I mean if I'm a hong konger and you're a hong konger then there's this competitive thing lol, just like dog's male to male aggression, but that's just me, my way of thinking.


如果我唔聽佢吩咐去做，佢會殺死我架喇

sounds natural to me and yes I'm a native speaker, although the profile says English but I always want to conceal myself online and act as a foreigner other than my native self and all I think of cantonese is that all the hong kongers have their ways of saying things but to the end it is almost all understood interchangeably between the native speakers, and most of them need to think a lot to put words into sentences and even though they are native speakers but most of them speak very broken cantonese, and you will hear a lot of them using "eh" "uh" when speaking cantonese, it's like pieces of broken words and they have to add together piece by piece, just too much "eh" "uh".


----------



## viajero_canjeado

Hyperpolyglot said:


> although the profile says English but I always want to conceal myself online and act as a foreigner other than my native self



I'm afraid you've let the cat out of the bag! 

As an aside, perhaps you could consider being straightforward on your profile - it might save some confusion in the long run.


----------



## Ghabi

Hyperpolyglot said:


> ... all the hong kongers have their ways of saying things but to the end it is almost all understood interchangeably between the native speakers ...
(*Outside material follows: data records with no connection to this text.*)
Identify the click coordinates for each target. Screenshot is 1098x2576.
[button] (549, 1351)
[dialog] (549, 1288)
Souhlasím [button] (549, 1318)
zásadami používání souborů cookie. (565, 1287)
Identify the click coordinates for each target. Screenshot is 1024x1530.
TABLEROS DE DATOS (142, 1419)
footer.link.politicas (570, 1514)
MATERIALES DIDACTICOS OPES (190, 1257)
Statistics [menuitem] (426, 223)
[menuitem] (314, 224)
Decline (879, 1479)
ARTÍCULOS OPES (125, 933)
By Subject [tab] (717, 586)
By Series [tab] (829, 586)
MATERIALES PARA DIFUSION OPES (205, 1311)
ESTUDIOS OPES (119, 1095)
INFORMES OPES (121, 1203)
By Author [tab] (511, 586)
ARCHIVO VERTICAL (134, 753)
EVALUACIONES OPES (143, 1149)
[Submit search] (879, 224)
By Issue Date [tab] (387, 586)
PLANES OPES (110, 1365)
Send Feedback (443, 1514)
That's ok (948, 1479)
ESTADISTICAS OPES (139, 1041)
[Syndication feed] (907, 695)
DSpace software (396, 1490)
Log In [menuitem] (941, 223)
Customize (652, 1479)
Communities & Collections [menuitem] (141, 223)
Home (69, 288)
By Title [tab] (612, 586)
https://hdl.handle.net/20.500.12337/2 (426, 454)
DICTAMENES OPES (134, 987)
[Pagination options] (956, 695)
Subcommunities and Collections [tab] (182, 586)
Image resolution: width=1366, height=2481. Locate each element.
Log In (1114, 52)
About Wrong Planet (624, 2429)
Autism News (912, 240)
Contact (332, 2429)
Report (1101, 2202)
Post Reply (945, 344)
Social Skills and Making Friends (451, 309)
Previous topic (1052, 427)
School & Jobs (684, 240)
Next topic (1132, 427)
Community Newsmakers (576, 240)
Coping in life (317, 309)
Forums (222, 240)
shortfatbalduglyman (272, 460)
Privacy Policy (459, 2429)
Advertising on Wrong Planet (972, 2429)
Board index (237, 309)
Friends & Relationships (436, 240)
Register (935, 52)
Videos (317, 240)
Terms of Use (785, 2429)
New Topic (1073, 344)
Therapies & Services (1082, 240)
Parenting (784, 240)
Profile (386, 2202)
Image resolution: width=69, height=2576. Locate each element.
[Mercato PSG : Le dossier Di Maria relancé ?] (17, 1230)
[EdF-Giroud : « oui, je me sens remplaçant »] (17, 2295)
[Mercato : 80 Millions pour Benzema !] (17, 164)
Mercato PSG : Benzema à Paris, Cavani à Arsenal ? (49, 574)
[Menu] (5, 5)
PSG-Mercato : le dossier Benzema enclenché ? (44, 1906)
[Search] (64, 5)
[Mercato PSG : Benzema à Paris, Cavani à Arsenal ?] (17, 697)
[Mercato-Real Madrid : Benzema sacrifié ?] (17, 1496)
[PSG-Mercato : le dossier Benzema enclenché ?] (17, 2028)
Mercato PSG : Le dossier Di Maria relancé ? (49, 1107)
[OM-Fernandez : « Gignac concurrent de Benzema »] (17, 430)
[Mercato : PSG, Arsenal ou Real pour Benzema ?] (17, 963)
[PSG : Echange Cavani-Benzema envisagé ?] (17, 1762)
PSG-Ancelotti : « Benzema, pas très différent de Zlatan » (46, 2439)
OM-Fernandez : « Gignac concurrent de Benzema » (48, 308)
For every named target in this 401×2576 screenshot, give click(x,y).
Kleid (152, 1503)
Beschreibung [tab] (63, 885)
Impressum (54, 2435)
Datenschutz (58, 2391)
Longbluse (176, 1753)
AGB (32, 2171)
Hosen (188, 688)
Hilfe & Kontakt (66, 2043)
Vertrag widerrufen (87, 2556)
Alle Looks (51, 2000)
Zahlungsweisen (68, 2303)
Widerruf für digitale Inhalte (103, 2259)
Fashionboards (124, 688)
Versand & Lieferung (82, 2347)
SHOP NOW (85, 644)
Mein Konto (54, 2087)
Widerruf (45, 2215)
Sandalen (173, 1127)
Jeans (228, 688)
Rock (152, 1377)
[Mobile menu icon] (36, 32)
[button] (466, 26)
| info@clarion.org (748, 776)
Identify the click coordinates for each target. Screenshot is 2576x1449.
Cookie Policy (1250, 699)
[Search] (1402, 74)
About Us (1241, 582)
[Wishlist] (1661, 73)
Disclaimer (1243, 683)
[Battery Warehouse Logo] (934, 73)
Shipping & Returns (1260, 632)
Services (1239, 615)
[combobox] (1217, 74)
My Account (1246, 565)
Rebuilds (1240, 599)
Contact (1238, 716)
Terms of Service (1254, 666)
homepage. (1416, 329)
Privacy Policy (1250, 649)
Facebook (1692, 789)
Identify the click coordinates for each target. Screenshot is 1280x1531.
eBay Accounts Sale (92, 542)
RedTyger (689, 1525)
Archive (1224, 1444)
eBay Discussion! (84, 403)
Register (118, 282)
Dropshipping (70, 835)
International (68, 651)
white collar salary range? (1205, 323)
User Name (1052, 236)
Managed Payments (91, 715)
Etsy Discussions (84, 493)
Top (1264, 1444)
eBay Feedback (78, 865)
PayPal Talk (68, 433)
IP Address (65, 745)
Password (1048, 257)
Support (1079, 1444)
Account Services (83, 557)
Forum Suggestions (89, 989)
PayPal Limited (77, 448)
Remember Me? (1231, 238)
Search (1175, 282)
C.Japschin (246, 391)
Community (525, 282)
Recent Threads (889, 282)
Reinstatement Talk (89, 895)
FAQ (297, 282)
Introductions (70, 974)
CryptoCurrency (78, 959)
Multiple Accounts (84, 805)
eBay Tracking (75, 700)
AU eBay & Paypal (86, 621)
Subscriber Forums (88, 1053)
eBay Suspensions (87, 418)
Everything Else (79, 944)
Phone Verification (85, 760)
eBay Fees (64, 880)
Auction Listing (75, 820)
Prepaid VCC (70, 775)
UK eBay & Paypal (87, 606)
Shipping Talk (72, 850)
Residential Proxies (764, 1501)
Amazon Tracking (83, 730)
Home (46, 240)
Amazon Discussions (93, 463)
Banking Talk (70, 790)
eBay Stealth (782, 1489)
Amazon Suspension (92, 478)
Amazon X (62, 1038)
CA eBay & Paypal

I'm not referring to the idea of "idiolect", but the fact that "Cantonese" is an umbrella term that includes many dialects/sub-dialects which in many cases are not really intelligible to each other.

Now if you're talking about "Standard Cantonese", the variety spoken in Guangzhou and HK, then I've to say that your sentence does sound odd to my ears. But let's wait for the opinions of others.


----------



## Martindehk

indigoduck said:


> So many ways to express emphasis.  Seeing your examples, "架喇" is definitely not meant for "one size fits all".
> 
> I'm a cantonese student so here's my interpretion of why it won't work.
> 
> 唔好哊架喇 don't move  --> 唔好哊 !!  (i think the tone of voice takes care of emphasis)
> 食飯架喇 eat rice --> 食飯呀！  (instead of 架喇, i think 呀 will be used)
> 你去餐廳架喇 you go to the restaurant --> 你去餐廳呀！(similar to above)
> 
> 早晨架喇 good morning --> 早晨 !  (i think tone of voice takes care of emphasis)
> 
> 我愛你架喇 I love you --> Hmm, this might be ok, but i think it has the meaning of "come on, i do love you" after you add a character so that it becomes: 我係愛你架喇.  Not too sure about this one.
> 
> 你幫我買野架喇 you help me buy something  --> No idea what to make of this one.



Back to the "main" question.  Actually, in the all these examples, you can simply add the word "呀" (but whether in the tone of a question or a statement, it really depends).  Overall, it helps to make the utterance softer and less rigid.  E.g., if police may say "唔好哊", but if a mother just wants to stop her children, she may probably say "唔好哊呀".


----------



## indigoduck

Martindehk said:


> Back to the "main" question. Actually, in the all these examples, you can simply add the word "呀" (but whether in the tone of a question or a statement, it really depends). Overall, it helps to make the utterance softer and less rigid. E.g., if police may say "唔好哊", but if a mother just wants to stop her children, she may probably say "唔好哊呀".


 
I think the 喇 is more of a casual or cute thing used to derive benefit from someone.

Contrast the difference:
唔好哊=don't move! (if you move, i'll pull the trigger)
唔好哊呀=don't move (didn't you hear me!?)
唔好哊喇=don't move (in a cute way because the speaker wants to derive benefit as a result of the person of not moving?)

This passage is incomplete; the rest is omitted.